Required tasks ▸
[1] Answer these from the excerpt on subnets and channel authentication:
(a) How many bindings share the byte-identical wire format?
(b) What does a cross-subnet subscribe to a SubnetLocal channel reject with?
(c) In which file do the wire-level details and the enforcement matrix live?
[2] Please copy out the part of the records that opens with the line containing "Where should I" and closes with the line containing "coord(84,183)". Leave out the pictures.

Excerpted text ▸
----------------------------------------
For host-side placement-filter callbacks, implement PlacementFilter directly and register the impl with global_placement_filter_registry(); the TS / Python / Go bindings auto-wrap closures via placement_filter_from_fn for the same registry.

The wire format is byte-identical across all five bindings (Rust / TS / Python / Go / C) — pinned by the JSON fixtures under tests/cross_lang_capability/. A worked-examples guide for each enhancement API: CAPABILITY_ENHANCEMENTS_USAGE.md.

Subnets (visibility partitioning)

MeshBuilder::subnet(id) pins a node to one of 2³² possible 4-level subnet ids; subnet_policy(policy) derives each peer's subnet by applying a shared tag-matching policy to their inbound CapabilityAnnouncement. Channel visibility then gates publish fan-out and subscribe authorization against that geometry.

use std::sync::Arc;
use net_sdk::capabilities::CapabilitySet;
use net_sdk::mesh::MeshBuilder;
use net_sdk::subnets::{SubnetId, SubnetPolicy, SubnetRule};

# async fn example() -> net_sdk::error::Result<()> {
// Mesh-wide policy: `region:<x>` maps to the level 0 byte,
// `fleet:<x>` maps to level 1. Every node in the mesh must
// construct the same policy — mismatched policies yield
// asymmetric views of peer subnets.
let policy = Arc::new(
    SubnetPolicy::new()
        .add_rule(SubnetRule::new("region:", 0).map("us", 3).map("eu", 4))
        .add_rule(SubnetRule::new("fleet:", 1).map("blue", 7).map("green", 8)),
);

let node = MeshBuilder::new("127.0.0.1:0", &[0x42u8; 32])?
    .subnet(SubnetId::new(&[3, 7]))           // us/blue
    .subnet_policy(policy)
    .build()
    .await?;

// Announce with tags matching the policy so peers derive the same
// subnet (`[3, 7]`) when they apply their own policy to our caps.
node.announce_capabilities(
    CapabilitySet::new()
        .add_tag("region:us")
        .add_tag("fleet:blue"),
)
.await?;

// Register a SubnetLocal channel — only peers with the exact same
// SubnetId will be accepted as subscribers and included in publish
// fan-out. Any cross-subnet subscribe rejects with `Unauthorized`.
// (Channel registration uses the channel config types from the
// `Channels` section below.)
node.shutdown().await?;
# Ok(())
# }

Visibility semantics (from Visibility enum):

Variant	Delivery
Global	every peer
SubnetLocal	peers with an identical SubnetId
ParentVisible	same subnet OR either side is an ancestor of the other
Exported	per-channel export table — deferred, drops in v1

Scope today:

• Enforcement is end-to-end through the publish + subscribe gates. Filtered subscribers do not appear in PublishReport.attempted.
• Peer subnets are derived locally from each peer's capability announcement via SubnetPolicy::assign. No dedicated subnet subprotocol; announcements piggyback on the capability broadcast from Stage C.
• Multi-hop subnet-aware routing (forwarding filters at the packet header) is a follow-up.

Wire-level details and the enforcement matrix live in docs/SUBNET_ENFORCEMENT_PLAN.md.

Channel authentication

ChannelConfig carries three auth knobs that are now enforced end-to-end at both the subscribe gate and the publish path:

• publish_caps: CapabilityFilter — publisher must satisfy before fan-out. Failing publishes return an AdapterError; no peers are attempted.
----------------------------------------
Supplied information ▸

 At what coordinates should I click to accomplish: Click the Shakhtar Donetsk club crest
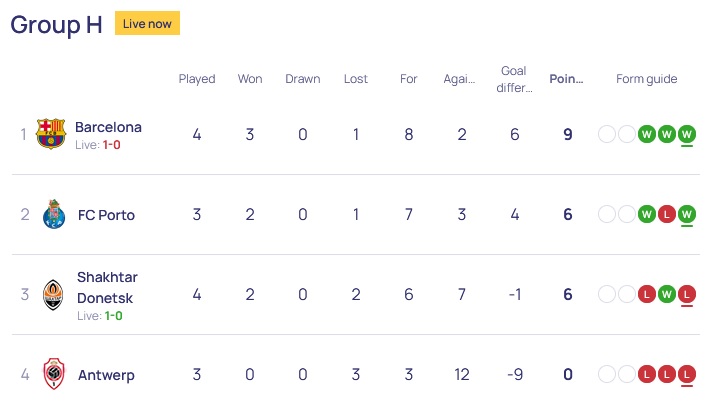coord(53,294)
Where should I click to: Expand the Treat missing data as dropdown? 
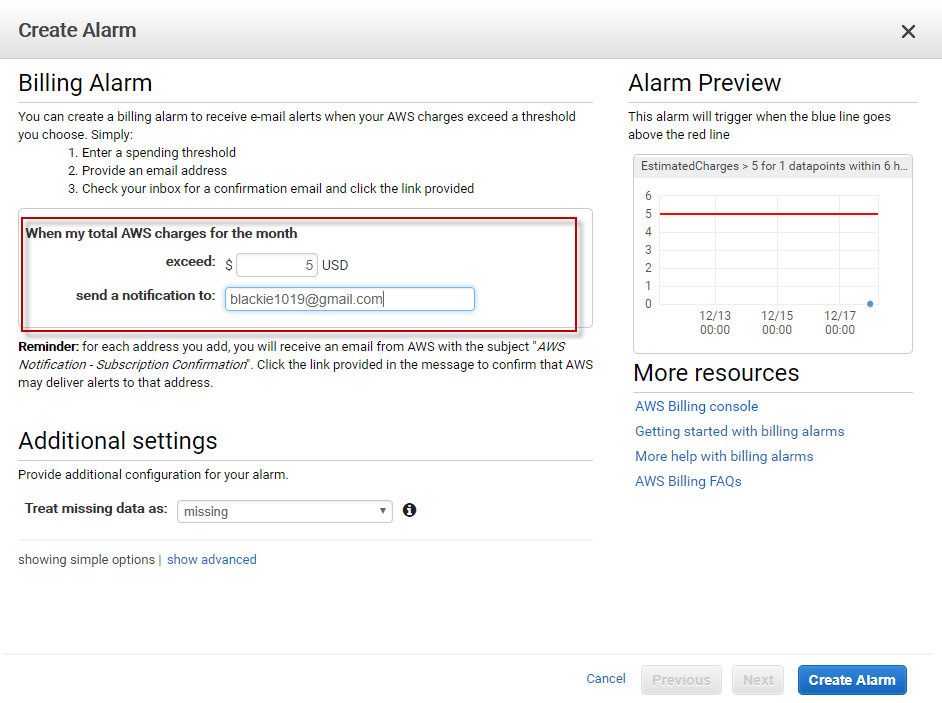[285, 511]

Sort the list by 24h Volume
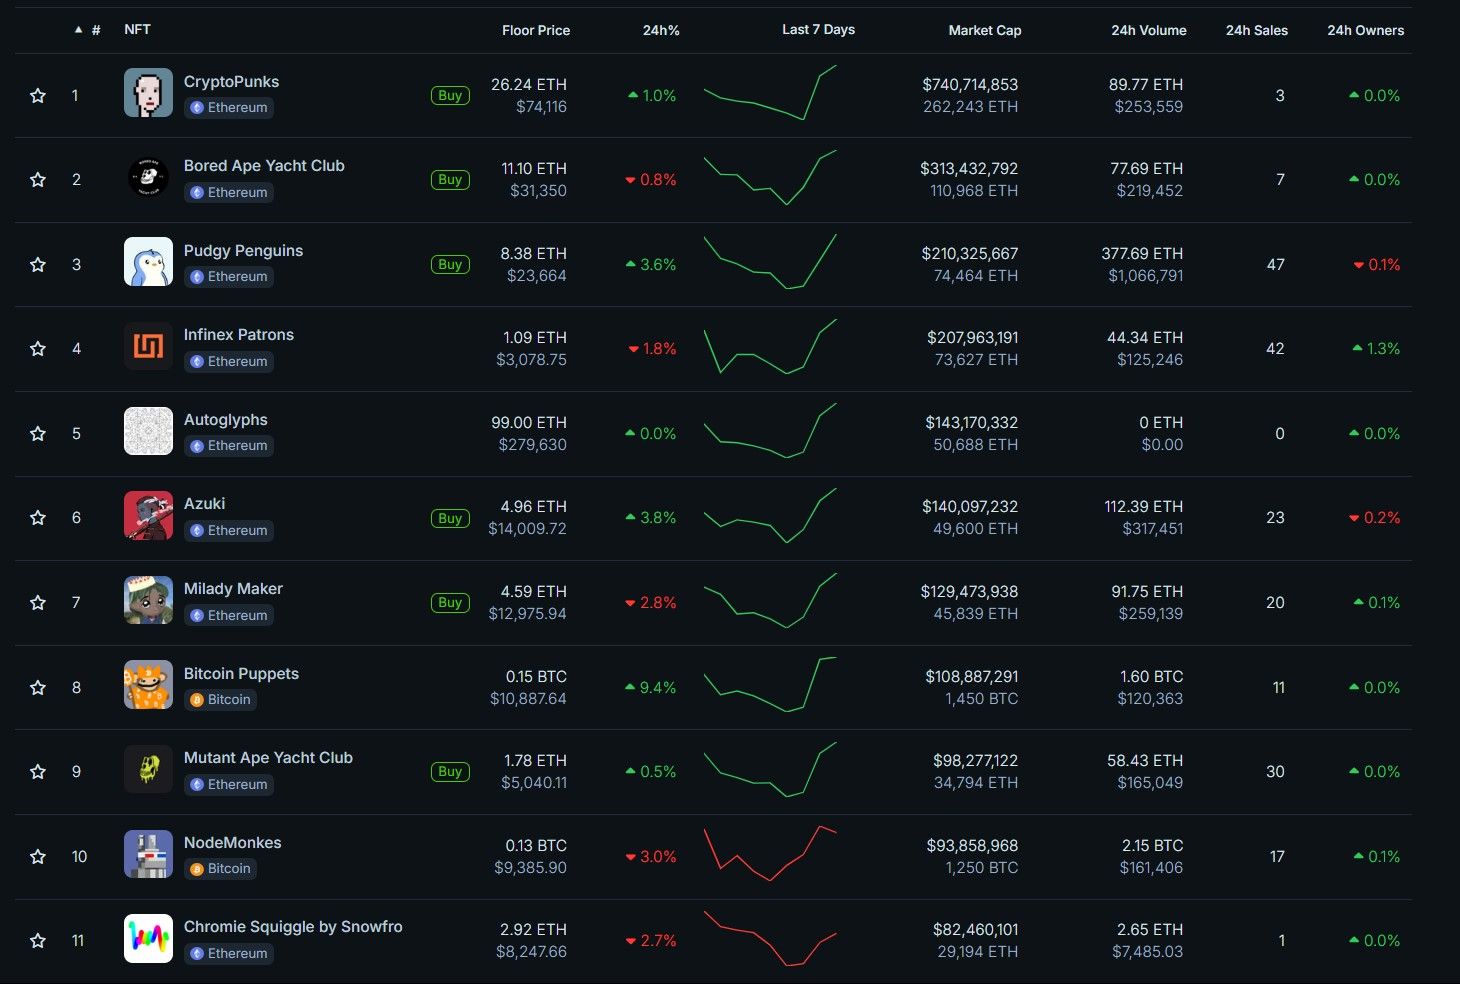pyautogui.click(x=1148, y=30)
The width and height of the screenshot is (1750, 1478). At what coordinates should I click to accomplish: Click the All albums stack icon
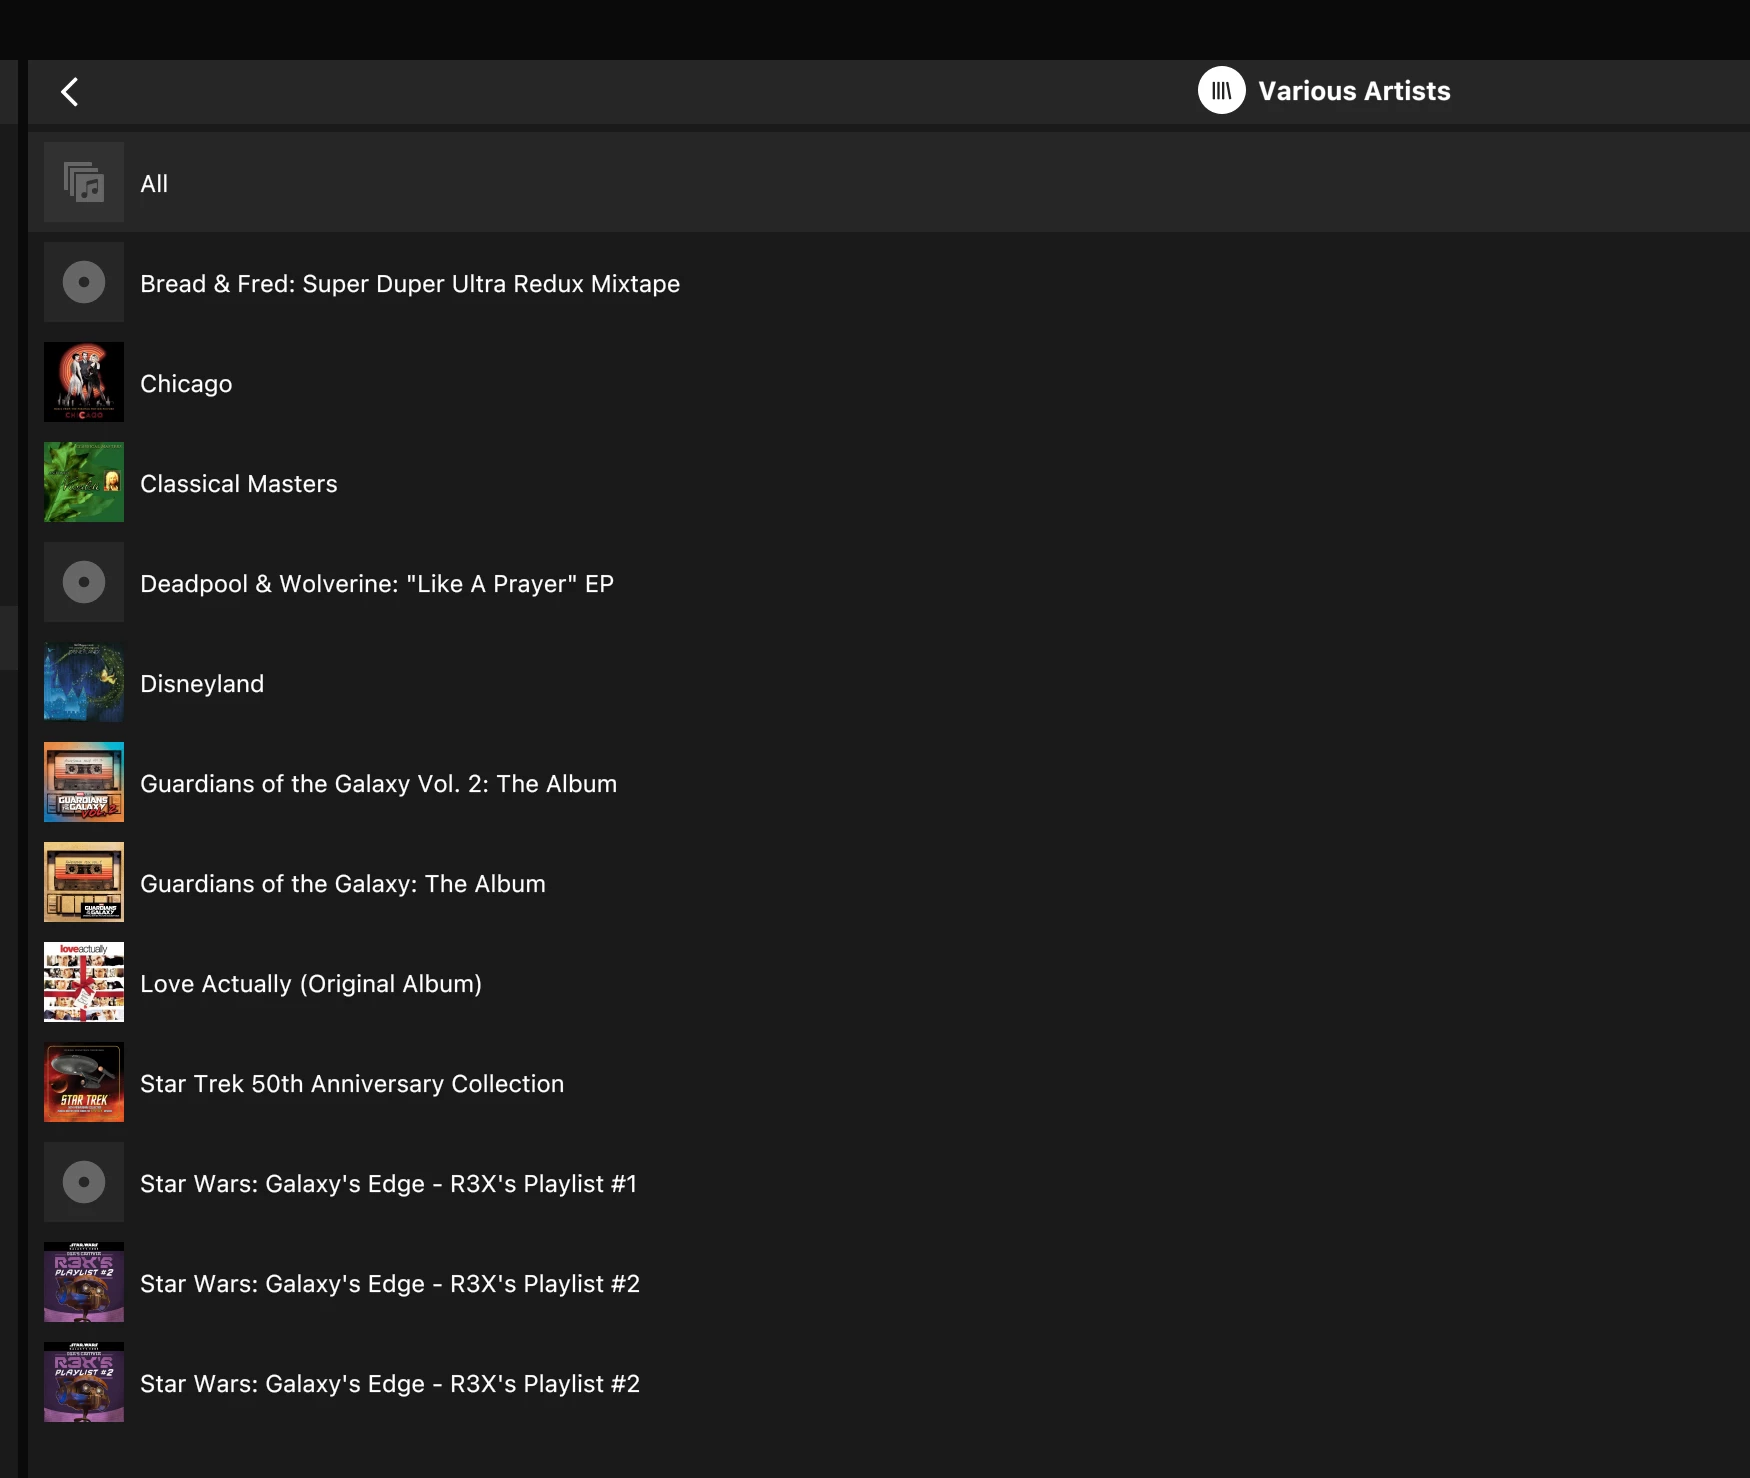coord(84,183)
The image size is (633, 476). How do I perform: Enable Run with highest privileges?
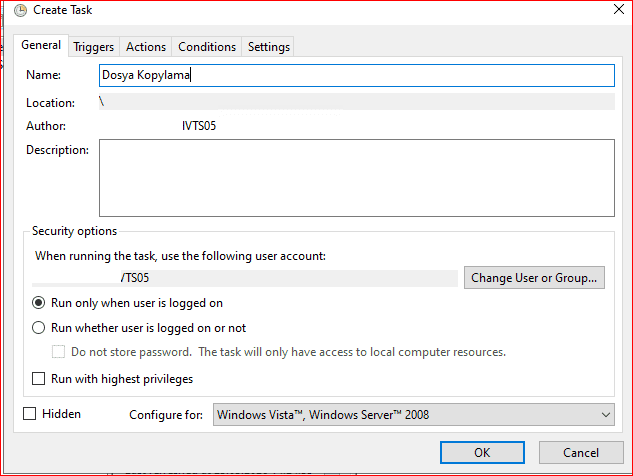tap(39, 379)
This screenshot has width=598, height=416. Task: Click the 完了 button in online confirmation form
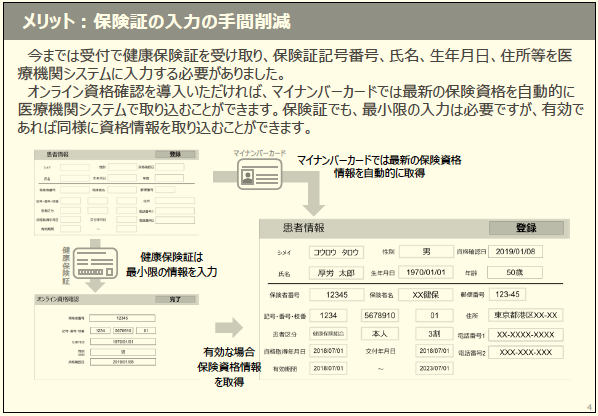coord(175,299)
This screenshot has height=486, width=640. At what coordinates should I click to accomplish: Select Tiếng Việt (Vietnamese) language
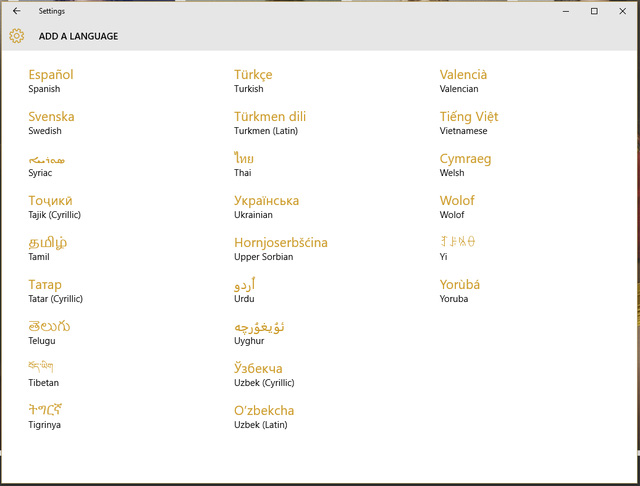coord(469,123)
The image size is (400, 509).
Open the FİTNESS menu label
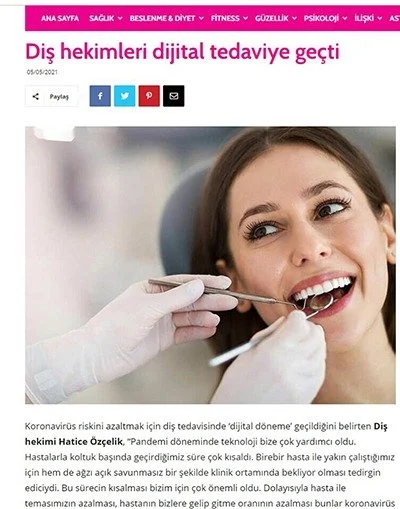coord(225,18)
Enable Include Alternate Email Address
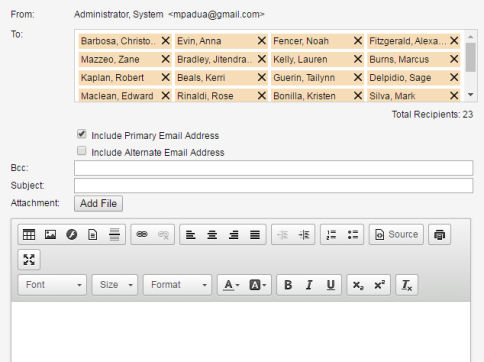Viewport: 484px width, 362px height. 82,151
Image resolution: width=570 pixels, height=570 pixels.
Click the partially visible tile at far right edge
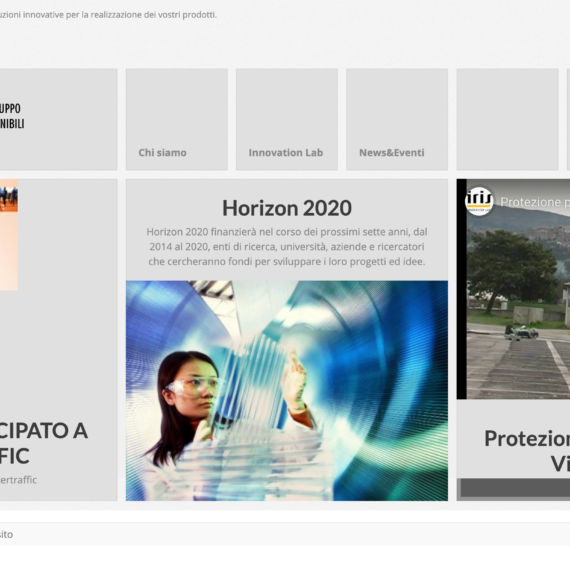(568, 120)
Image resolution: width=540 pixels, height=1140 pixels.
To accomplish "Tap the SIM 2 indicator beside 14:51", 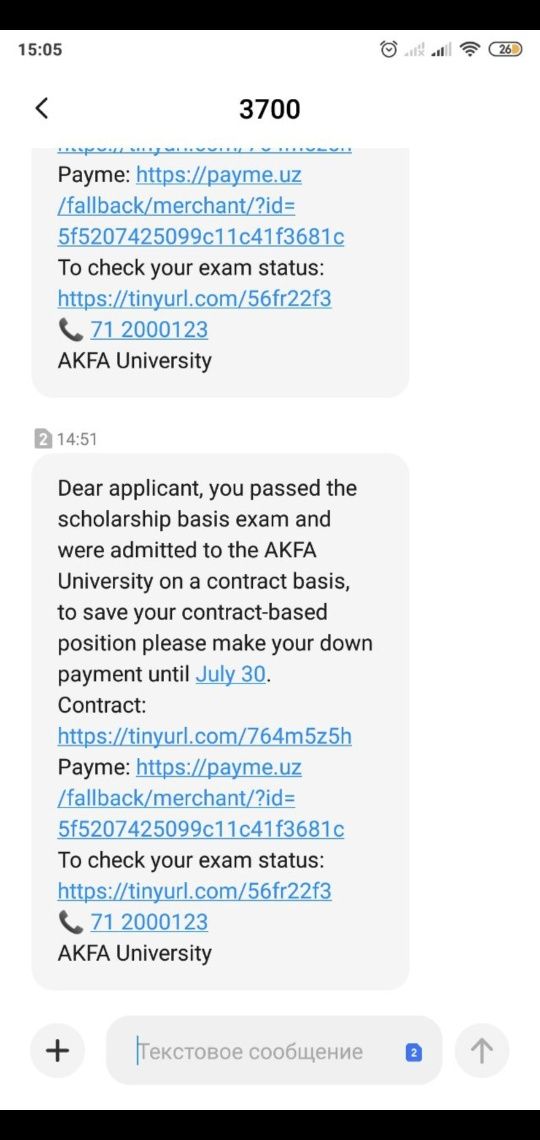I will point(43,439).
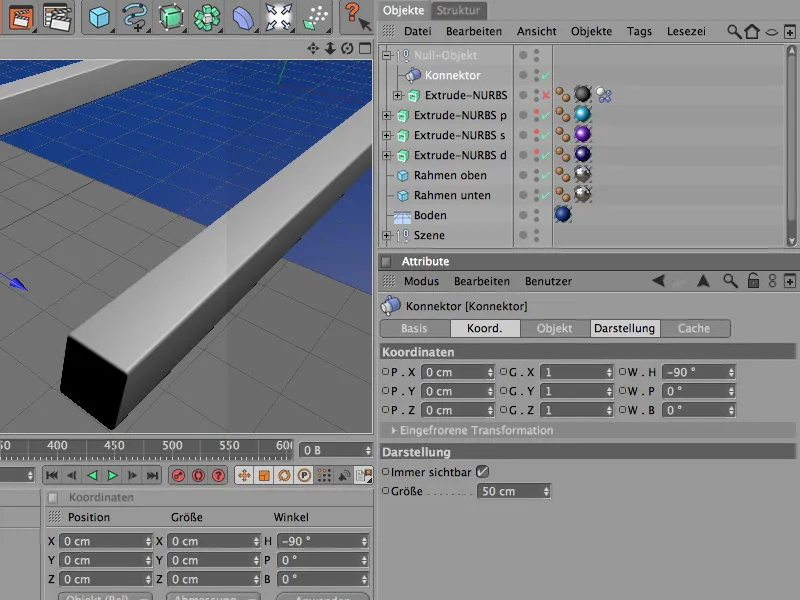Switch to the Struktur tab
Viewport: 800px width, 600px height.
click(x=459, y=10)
----------------------------------------
Final results ▸
[1]
(a) Five (Rust / TS / Python / Go / C).
(b) `Unauthorized`.
(c) docs/SUBNET_ENFORCEMENT_PLAN.md.

[2]
Where should I click to: Expand the Treat missing data as dropdown? 
[285, 511]

Sort the list by 24h Volume
pyautogui.click(x=1148, y=30)
The width and height of the screenshot is (1750, 1478). At what coordinates should I click to accomplish: Click the All albums stack icon
coord(84,183)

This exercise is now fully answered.